Thank you for your expertise and timely reply. Unfortunately I've just now seen this. I was waiting for an email notification that never arrived. I'm hoping you'll have the patience to answer one last question....
I have since stumbled across the same advice given online over several forums, but I'm quite certain it's coming from the same source. That is, if I prepare a traditional ground of RSG and bole on panel (not primed with shellac), and gild and burnish the ground, this source claims the gilded surface can then be varnished (they recommend MSA), and then coated with Golden GAC 200 before working on the high-polish, gold field with either acrylic or oils. Just wondering what your thoughts are on this. I'm understading the varnish is to protect the gold from the acrylic polymer and the polymer is to protect the varnish from the solvents? What I'm liking about this approach is that it allows me to work reductively with oils (liquin/sansodor) and does not appear to be dissolving the varnish? I'm also wondering if there is a better varnish choice as your response mentioned I should stay away from MSA as undercoat because it would make a conservators nightmare.

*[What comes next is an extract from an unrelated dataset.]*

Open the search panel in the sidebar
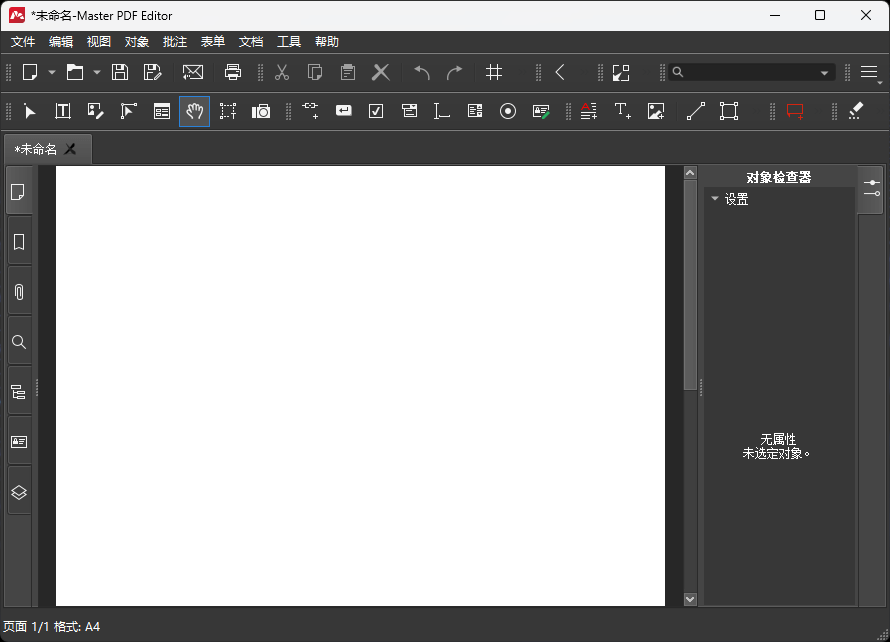The width and height of the screenshot is (890, 642). 18,341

Also, what are your thoughts on gluing a linen gauze over the panel before applying gesso? I noticed this is a traditional approach in iconography. From what I've seen the linen is soaked in a solution of RSG 13% and can be applied to help with cracking etc. before proceeding with gesso.
I don't have expertise in gilding, so I can't address that area of your question. I can comment on the importance of applying a layer of cloth to a support with a wood-grain surface (solid wood or plywood). I've seen examples of paintings on wood and plywood, no cloth between the wood and gesso/paint layers, in which the grain pattern is telegrpahing through, cracking the gesso and paint. In once instance, this happened very quickly. I consider it an essential step.
I consider it essential to adhere fabric over wood panels
before adding gesso or a chalk-glue ground. What you propose may work, but as I
stated above, please record all of this on the back of the panel. Any solvent-borne,
non-oil containing varnish would cause the same concern (MSA, Shellac, Dammar,
etc). Even with the acrylic dispersion layer, the MSA could be undercut using traditional, solvent
methods. The conservator may need to use more complicated cleaning methods. Perhaps the work would be left unvarnished.